SUPPLIED TEXT:
- - - - - - -
Planning a Road Trip

Time may have passed me by.  As a late teen I missed out on a few things, partly from limited finances or at lease a sense that I had to be responsible with my parents' resources, and partly being highly focused on entering a career.  I never went to a resort on spring break or took a tour of European Hostels over the summers.  While people pasted flowered decals on VW buses, then hit the road, such an investment in time was unthinkable.

About half century later, far more prosperous than in my youth and now retired, I sometimes wonder if it might be time to catch up.  I've been to many resorts, largely as a week's escape from often demanding work that needed a reset.  This past year I made it to Europe for the first time, transported to multiple places and housed by a cruise ship instead of a Eurorail pass and hostel.  Close enough.

The road trip with an unclear destination and random stops en route still eludes me.  I have taken a few long weekends within driving distance of home but always with a finite destination and a small amount of itinerary leeway.  We stay at our specified hotel as a base, visit the main attractions of where we are going, see if any other local destinations catch our fancy and see what they have for brew pubs.  Rarely the intended destination will require more than a day's drive, but the intermediary motel gets chosen shortly after twilight and resumption to our destination resumes after breakfast.  In a 600 mile route, there may be some great places  Our destination path does not tolerate much deviation. 

What I might like to do instead is pick a direction randomly on my Compass App, a distance that I am willing to drive each day for two days, and then see what I find en route.  I've never done that, and anticipate that my wife will have reasons not to want to join me, but it is something that passed me by that I would like to sample two times as my semi-annual projects.
- - - - - - -
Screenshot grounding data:

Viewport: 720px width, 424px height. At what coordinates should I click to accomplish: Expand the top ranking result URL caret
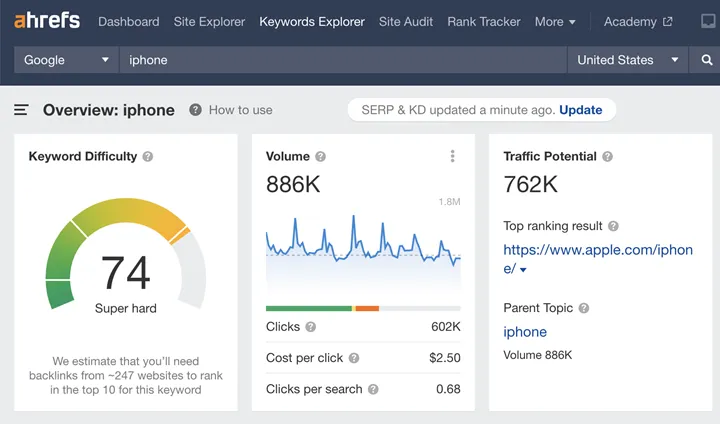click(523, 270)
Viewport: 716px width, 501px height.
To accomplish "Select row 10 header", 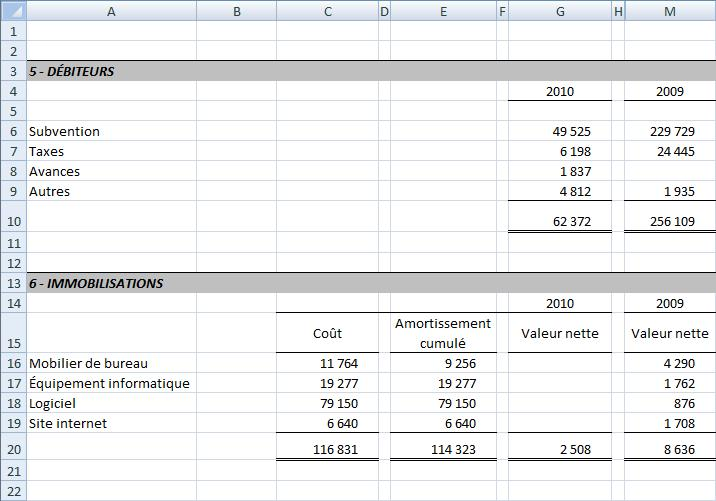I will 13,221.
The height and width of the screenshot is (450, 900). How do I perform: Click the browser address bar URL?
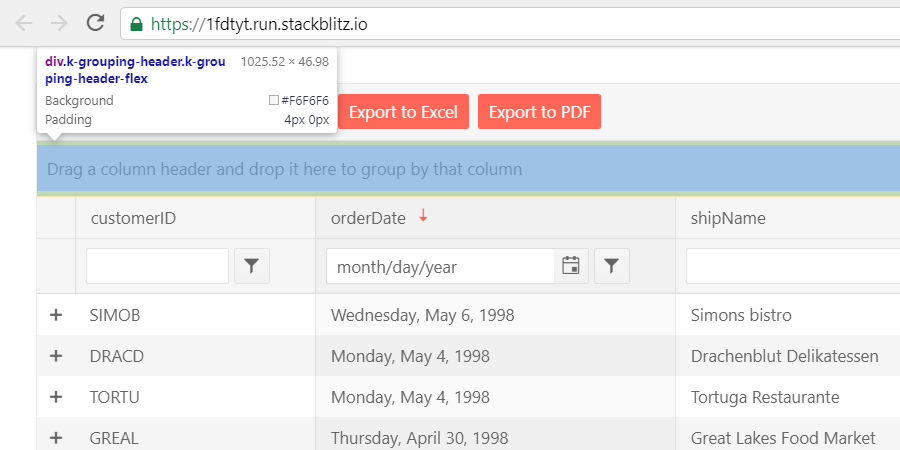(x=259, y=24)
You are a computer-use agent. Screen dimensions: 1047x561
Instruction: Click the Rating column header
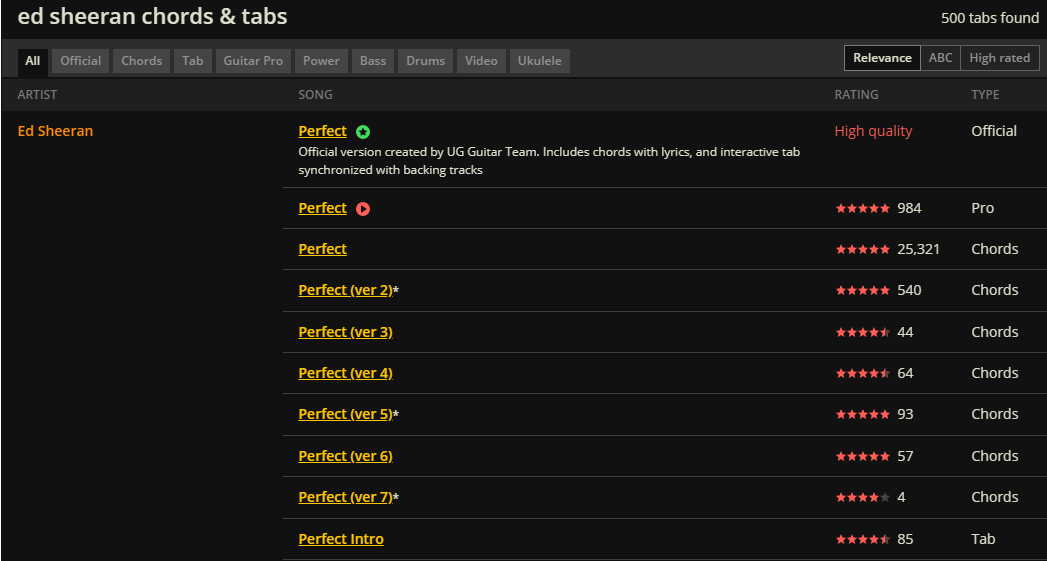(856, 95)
- - - - - - -
TASK ITEM: Write out the full text on planning a road trip word for word, with nothing changed. These items were taken from a different source than the text.

EXERCISE ANSWER:
Planning a Road Trip

Time may have passed me by.  As a late teen I missed out on a few things, partly from limited finances or at lease a sense that I had to be responsible with my parents' resources, and partly being highly focused on entering a career.  I never went to a resort on spring break or took a tour of European Hostels over the summers.  While people pasted flowered decals on VW buses, then hit the road, such an investment in time was unthinkable.

About half century later, far more prosperous than in my youth and now retired, I sometimes wonder if it might be time to catch up.  I've been to many resorts, largely as a week's escape from often demanding work that needed a reset.  This past year I made it to Europe for the first time, transported to multiple places and housed by a cruise ship instead of a Eurorail pass and hostel.  Close enough.

The road trip with an unclear destination and random stops en route still eludes me.  I have taken a few long weekends within driving distance of home but always with a finite destination and a small amount of itinerary leeway.  We stay at our specified hotel as a base, visit the main attractions of where we are going, see if any other local destinations catch our fancy and see what they have for brew pubs.  Rarely the intended destination will require more than a day's drive, but the intermediary motel gets chosen shortly after twilight and resumption to our destination resumes after breakfast.  In a 600 mile route, there may be some great places  Our destination path does not tolerate much deviation. 

What I might like to do instead is pick a direction randomly on my Compass App, a distance that I am willing to drive each day for two days, and then see what I find en route.  I've never done that, and anticipate that my wife will have reasons not to want to join me, but it is something that passed me by that I would like to sample two times as my semi-annual projects.